Oversight weakened too. A committee that was supposed to review spending shifted its own rules—from requiring members to review source documents like invoices to simply allowing it. Meetings saw no public attendance. Transparency became optional.

This is not just about deteriorating pavement. It is about a breakdown between what was promised and what was delivered.

The Pattern Extends Beyond Roads

This isn’t an isolated case.

Residents have seen similar dynamics with other revenue measures:

  • The pool tax, where expectations and outcomes have not aligned
  • The real property transfer tax under Measure V, where spending flexibility appears broader than many voters understood

Each time, the message to voters is clear and specific at the ballot box. Each time, the execution becomes more flexible after approval.

The Core Issue Isn’t Legality. It’s Trust.

To be fair, much of this spending may be legally permissible. Municipal finance rules often allow broad discretion once funds are collected, especially when language is not tightly constrained.

But legality is not the standard voters use when they make decisions. Trust is.

Voters are told their money will go to a defined purpose. They reasonably expect that purpose to be honored—not diluted, redirected, or absorbed into broader administrative uses.

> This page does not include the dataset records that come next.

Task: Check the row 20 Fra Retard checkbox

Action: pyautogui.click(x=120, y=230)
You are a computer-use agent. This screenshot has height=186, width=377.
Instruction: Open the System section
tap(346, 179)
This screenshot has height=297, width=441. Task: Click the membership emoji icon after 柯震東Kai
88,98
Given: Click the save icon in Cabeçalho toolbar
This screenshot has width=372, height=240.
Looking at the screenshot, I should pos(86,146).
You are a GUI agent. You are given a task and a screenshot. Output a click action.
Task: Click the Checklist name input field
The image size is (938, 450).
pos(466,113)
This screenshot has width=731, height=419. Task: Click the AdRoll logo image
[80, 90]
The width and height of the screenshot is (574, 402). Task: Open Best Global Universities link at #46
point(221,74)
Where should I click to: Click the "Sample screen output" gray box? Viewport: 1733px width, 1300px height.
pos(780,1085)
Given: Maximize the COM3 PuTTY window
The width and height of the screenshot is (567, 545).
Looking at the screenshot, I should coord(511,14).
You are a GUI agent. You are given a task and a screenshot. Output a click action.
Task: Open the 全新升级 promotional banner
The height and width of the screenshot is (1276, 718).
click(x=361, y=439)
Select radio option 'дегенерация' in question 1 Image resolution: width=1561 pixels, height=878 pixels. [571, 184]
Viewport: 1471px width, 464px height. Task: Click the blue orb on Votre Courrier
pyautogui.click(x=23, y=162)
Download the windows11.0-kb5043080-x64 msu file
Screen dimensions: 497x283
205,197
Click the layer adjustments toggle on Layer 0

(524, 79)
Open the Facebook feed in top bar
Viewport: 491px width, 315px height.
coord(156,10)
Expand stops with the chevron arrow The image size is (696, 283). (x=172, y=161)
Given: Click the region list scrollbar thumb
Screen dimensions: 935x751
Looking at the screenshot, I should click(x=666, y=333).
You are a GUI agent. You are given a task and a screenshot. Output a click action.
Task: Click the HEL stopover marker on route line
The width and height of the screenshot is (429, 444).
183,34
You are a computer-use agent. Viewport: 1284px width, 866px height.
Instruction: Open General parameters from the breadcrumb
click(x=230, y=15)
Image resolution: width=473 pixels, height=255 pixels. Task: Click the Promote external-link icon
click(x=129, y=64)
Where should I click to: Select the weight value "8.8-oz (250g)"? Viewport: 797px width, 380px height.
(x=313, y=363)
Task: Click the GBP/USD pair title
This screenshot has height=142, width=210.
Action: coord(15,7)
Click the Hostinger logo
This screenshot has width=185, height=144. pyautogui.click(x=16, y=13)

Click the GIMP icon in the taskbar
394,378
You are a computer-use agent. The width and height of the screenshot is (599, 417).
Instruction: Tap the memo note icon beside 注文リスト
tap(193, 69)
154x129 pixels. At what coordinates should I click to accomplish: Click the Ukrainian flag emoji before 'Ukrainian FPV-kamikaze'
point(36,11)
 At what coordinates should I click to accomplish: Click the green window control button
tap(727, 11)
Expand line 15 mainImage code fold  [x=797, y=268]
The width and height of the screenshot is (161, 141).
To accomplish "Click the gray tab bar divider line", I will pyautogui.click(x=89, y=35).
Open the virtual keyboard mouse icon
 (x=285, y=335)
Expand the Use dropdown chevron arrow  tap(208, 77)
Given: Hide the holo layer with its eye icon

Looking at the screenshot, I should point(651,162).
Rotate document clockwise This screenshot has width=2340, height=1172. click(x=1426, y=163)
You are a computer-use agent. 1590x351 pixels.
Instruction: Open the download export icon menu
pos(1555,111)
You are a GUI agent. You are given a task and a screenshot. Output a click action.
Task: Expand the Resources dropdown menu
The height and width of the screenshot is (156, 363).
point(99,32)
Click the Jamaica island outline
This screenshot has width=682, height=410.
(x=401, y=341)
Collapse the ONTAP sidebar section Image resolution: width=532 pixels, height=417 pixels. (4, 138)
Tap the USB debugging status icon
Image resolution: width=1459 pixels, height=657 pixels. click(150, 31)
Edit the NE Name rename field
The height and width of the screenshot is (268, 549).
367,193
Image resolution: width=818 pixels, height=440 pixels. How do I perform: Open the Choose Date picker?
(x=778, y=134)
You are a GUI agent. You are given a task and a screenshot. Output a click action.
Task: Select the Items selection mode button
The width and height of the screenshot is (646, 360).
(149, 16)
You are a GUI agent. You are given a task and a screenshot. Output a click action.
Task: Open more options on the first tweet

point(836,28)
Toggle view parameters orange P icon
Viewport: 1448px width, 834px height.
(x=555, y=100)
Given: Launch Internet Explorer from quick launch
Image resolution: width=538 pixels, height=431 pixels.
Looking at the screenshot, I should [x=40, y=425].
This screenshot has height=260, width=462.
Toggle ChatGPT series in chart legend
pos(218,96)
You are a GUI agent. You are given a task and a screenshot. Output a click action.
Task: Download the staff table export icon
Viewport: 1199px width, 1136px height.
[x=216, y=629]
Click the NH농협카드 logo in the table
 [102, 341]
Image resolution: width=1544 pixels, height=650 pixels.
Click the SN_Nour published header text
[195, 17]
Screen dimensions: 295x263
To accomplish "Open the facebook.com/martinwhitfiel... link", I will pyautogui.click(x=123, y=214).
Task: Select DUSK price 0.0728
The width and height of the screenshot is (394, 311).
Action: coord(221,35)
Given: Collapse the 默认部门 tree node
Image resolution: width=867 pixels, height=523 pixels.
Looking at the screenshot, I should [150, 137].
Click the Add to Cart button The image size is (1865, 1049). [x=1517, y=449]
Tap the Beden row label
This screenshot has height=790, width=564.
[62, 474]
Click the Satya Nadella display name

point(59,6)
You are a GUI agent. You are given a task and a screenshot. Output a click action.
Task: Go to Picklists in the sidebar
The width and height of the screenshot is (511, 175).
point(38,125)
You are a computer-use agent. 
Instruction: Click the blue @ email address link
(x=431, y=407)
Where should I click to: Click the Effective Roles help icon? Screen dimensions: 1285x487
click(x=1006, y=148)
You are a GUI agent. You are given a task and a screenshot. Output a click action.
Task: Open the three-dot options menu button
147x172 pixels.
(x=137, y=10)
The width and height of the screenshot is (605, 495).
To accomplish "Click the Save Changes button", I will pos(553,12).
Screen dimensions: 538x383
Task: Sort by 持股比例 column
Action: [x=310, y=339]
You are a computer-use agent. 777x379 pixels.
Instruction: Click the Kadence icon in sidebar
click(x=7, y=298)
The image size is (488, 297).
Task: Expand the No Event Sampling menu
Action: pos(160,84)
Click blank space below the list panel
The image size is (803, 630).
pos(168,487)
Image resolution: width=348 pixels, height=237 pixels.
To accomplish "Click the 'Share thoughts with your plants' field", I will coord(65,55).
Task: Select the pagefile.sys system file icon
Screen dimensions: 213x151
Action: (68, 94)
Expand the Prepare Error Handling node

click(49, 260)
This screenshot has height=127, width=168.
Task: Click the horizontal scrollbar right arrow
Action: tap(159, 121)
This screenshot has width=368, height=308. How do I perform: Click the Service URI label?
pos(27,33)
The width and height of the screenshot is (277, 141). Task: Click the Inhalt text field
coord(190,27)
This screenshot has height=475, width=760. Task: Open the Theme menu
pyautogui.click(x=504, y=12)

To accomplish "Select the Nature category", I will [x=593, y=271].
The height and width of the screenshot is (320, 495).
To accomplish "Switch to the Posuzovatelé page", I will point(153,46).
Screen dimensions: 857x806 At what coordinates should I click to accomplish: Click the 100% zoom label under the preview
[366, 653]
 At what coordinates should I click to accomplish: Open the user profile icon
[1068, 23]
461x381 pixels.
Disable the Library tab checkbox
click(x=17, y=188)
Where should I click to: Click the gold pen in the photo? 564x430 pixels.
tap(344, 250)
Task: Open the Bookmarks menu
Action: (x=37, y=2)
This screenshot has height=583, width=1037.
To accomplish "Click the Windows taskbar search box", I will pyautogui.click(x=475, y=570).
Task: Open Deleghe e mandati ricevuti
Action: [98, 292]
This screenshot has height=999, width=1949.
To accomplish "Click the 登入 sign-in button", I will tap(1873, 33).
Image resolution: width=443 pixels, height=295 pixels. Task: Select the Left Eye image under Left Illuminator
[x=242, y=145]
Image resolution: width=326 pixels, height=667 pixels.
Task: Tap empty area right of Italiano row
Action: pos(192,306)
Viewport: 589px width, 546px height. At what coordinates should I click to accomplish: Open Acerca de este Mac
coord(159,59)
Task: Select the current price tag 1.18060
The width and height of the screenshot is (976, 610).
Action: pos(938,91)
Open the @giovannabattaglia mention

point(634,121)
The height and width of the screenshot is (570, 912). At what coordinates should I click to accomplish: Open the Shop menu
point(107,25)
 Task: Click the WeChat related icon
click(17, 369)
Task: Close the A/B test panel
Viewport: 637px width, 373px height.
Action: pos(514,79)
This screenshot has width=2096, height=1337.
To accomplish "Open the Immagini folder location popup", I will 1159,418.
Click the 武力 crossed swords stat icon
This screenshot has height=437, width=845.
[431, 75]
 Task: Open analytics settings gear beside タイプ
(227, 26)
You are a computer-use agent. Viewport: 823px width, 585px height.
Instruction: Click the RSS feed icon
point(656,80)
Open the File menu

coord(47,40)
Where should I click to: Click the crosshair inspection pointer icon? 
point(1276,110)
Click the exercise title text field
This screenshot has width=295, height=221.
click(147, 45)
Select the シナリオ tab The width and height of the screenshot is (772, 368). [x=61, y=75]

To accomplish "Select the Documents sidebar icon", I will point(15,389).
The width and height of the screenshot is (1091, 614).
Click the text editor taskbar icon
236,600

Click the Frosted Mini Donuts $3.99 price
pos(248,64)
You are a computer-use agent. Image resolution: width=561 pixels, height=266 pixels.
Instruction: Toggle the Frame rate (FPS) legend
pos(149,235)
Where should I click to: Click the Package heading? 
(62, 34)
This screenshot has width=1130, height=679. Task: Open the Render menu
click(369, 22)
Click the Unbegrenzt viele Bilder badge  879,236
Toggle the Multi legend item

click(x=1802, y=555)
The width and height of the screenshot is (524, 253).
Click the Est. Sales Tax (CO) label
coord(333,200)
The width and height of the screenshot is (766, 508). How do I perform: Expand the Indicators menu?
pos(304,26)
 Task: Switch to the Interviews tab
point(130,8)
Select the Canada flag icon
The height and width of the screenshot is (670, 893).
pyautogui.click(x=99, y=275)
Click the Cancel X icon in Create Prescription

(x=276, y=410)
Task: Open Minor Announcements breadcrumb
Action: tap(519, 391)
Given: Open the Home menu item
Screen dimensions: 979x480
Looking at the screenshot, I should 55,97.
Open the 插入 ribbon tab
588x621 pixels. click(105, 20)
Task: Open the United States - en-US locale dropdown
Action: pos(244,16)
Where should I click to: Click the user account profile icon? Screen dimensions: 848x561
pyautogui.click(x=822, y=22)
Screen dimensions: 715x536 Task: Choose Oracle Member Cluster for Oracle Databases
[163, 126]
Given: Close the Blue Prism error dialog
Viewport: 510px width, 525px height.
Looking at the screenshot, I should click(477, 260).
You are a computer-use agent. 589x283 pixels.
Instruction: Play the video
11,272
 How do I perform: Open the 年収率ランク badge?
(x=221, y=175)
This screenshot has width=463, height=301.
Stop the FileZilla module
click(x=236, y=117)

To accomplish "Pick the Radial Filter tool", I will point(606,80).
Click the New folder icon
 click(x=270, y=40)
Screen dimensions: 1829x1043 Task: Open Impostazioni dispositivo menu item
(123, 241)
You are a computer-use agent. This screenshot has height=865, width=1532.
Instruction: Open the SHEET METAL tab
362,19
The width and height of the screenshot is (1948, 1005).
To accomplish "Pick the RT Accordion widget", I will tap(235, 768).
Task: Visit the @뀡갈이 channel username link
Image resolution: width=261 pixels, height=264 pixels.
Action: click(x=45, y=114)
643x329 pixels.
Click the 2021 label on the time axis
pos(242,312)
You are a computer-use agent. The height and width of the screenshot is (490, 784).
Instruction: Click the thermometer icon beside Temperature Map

When outcomes consistently diverge from expectations, the issue is no longer about a single program. It becomes systemic.

Now Comes Another Ask: A Parcel Tax

The city is once again asking residents to approve a new tax—this time a parcel tax.

The question voters should be asking is straightforward:

What has changed?

  • What safeguards ensure funds will be used exactly as presented?
  • What oversight mechanisms are truly independent and enforceable?
  • What prevents the same pattern—broadening use, under-delivery, weakened oversight—from repeating?

When these guardrails are flexible, as history has shown us, this is not a question of supporting services. It is indicative of whether commitments will be kept.

Trust Is Earned Through Performance

Cities rely on public trust to function. That trust is built when promises are matched by outcomes, when oversight is real, and when transparency is not optional.

Right now, residents are being asked to trust again.

Given the record, it is reasonable to draw your own conclusions.